US Republicans soften stance on tax rises
As the 'fiscal cliff' nears there is fresh hope of compromise but the Democrats also will face pressure for significant spending concessions
Bloomberg in Washington
Converting post-election Republican talk of openness to tax increases into bipartisan action could cause a fracture within the party while requiring significant spending concessions from Democrats.
As Congress returns this week to confront a so-called fiscal cliff at the end of the year, many Republicans who have long dismissed any tax increase as unacceptable now say they are willing to entertain higher revenue, provided Democrats accept cuts in entitlement programmes as part of a deficit-reduction deal.
This is particularly noticeable in the Senate, where several influential Republicans have said they were willing to renounce their past anti-tax pledges.
While the verbal openness to taxes questions the hold of anti-tax advocates on the party who have signed a pledge against tax increases, anti-tax leader Grover Norquist called the requisite deal for spending cuts "a pink unicorn".
"The new change is in how Republicans are talking about taxes, not their substantive position," said Keith Hennessey, who was an economic adviser to president George W. Bush.
"Key congressional Republicans have repeatedly indicated they are willing to agree to more revenue, and not just that which results from increased growth if, and only if, entitlements are fixed and the tax code is reformed."
The depth of potential Republican support for tax increases, and the conditions attached, will be tested over the next few weeks as legislators negotiate with President Barack Obama.
The goal is an agreement to avert automatic tax increases and spending cuts scheduled to take effect in January. Following elections that gave Obama a second term and added Democratic seats in Congress, Republicans still run the House of Representatives.
The president spoke with Republican House leader John Boehner and Democrat Senate leader Harry Reid over the weekend, according to Jay Carney, the White House press secretary.
"We remain confident that we can achieve an agreement," he said.

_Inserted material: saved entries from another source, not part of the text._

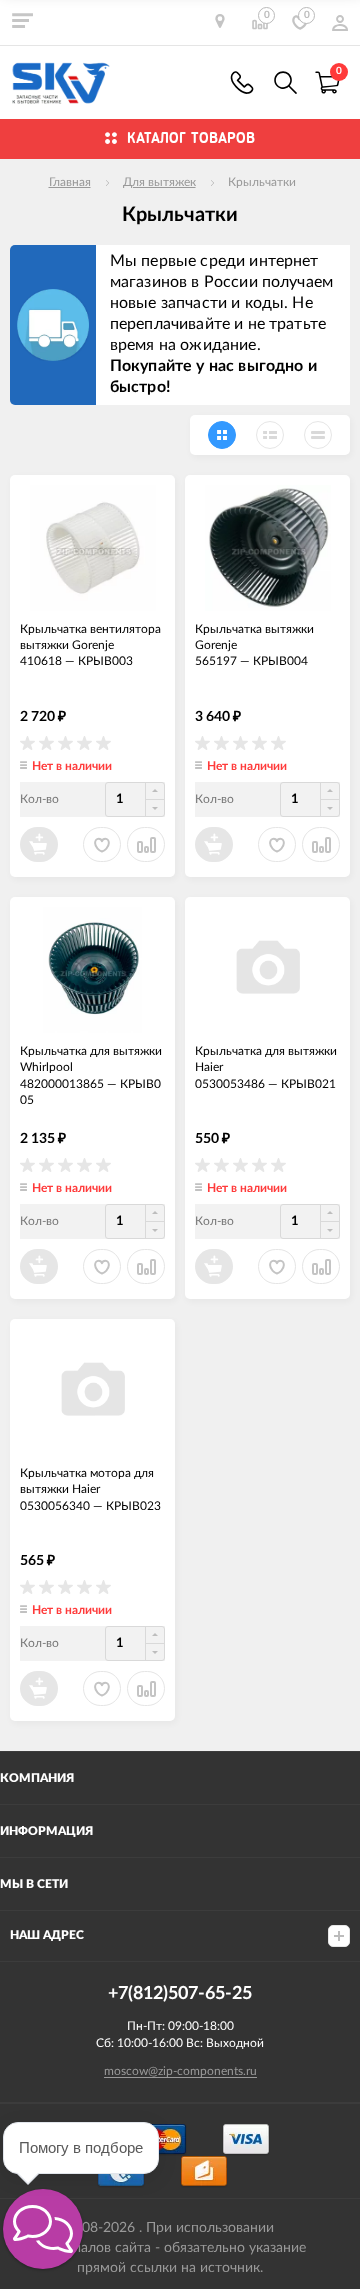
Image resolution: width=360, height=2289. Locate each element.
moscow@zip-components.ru (180, 2071)
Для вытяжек (159, 182)
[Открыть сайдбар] (22, 20)
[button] (43, 2229)
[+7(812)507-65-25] (242, 82)
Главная (70, 182)
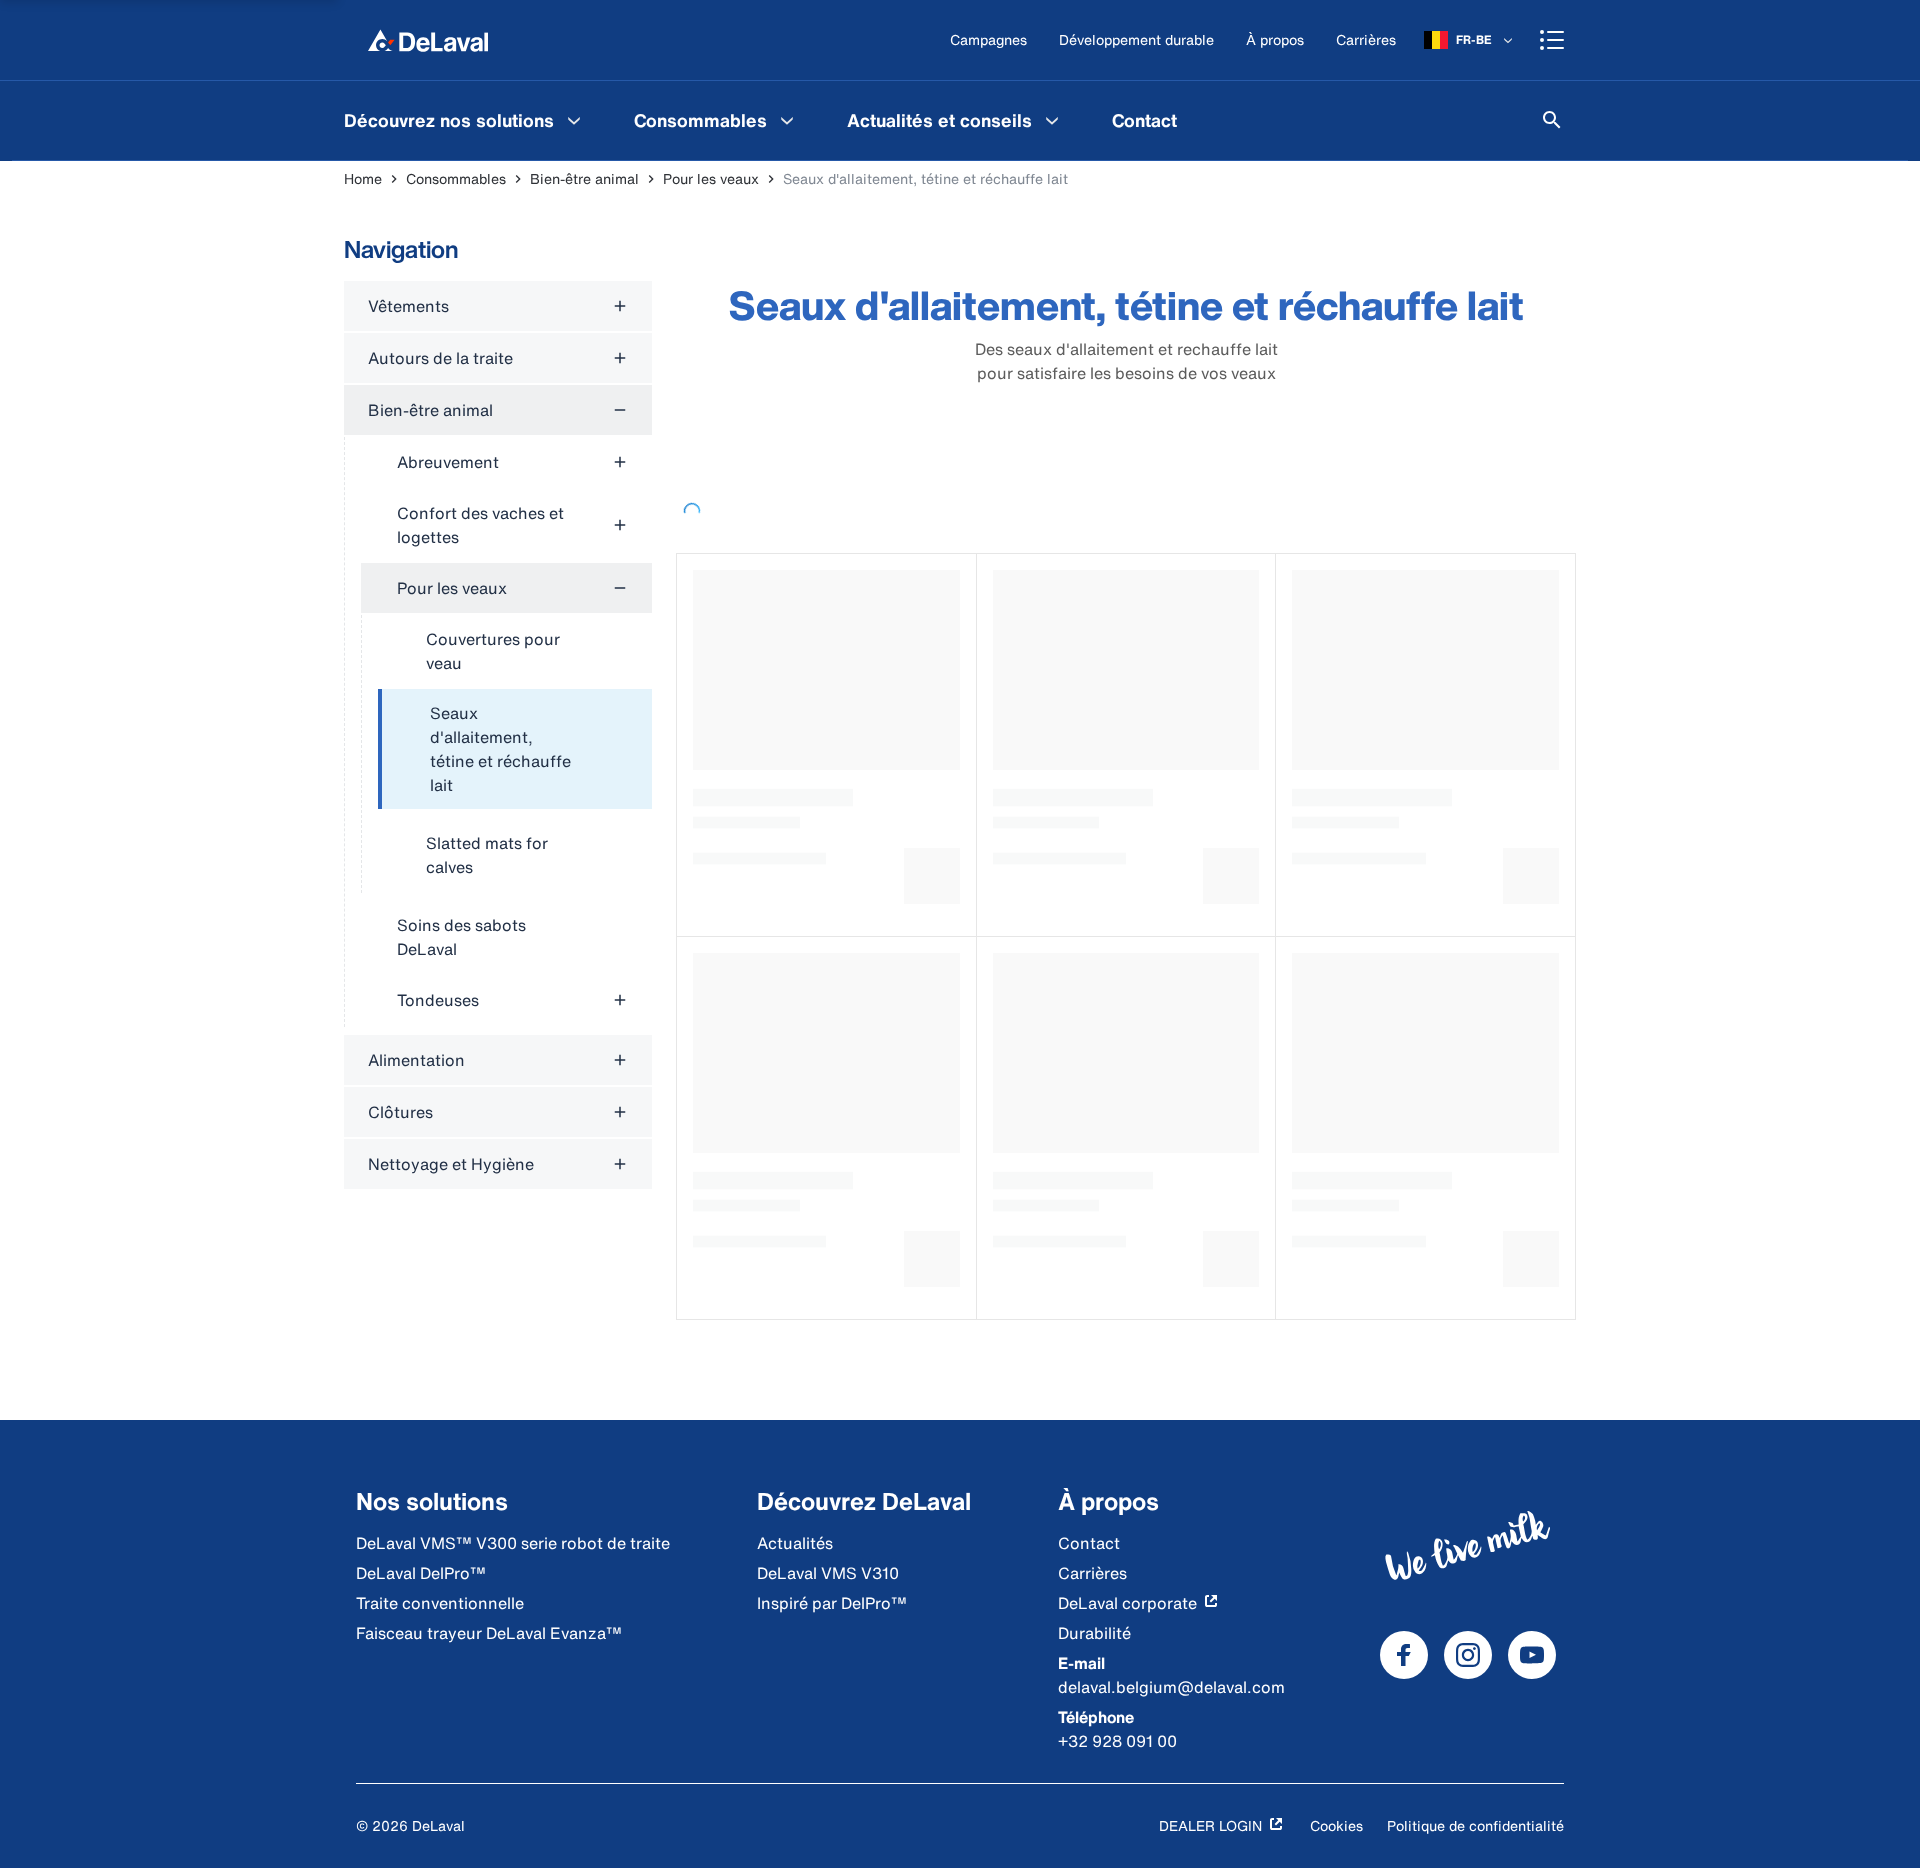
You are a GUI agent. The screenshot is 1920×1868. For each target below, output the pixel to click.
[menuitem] (465, 120)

As their price for considering a tax increase, Republicans are demanding structural changes to entitlement programmes and an overhaul of the tax code.
They say they are waiting for Obama and congressional Democrats to make an offer on spending reductions.
Significant questions remain about what Republicans would accept. Boehner has drawn a line at increases in marginal tax rates.
At the same time, he has said he wanted to raise any additional revenue through economic growth and an overhaul of the tax code. His statements haven't specified whether he was suggesting a tax increase.
For years, the clearest distillation of the Republican position on tax increases has been a pledge written by Norquist, president of Americans for Tax Reform. Signers pledge to oppose tax-rate increases and any limits on tax breaks that aren't accompanied by equally sized tax rate cuts.
Their numbers have declined, while still a narrow majority in the Republican-run House. In the new Senate, 39 of the 100 senators had signed up.
Some pledge-signers said they were not bound any more by the pledge.
"The only thing I'm honouring is the oath that I take when I serve when I'm sworn in this January," Republican Rob Corker said yesterday.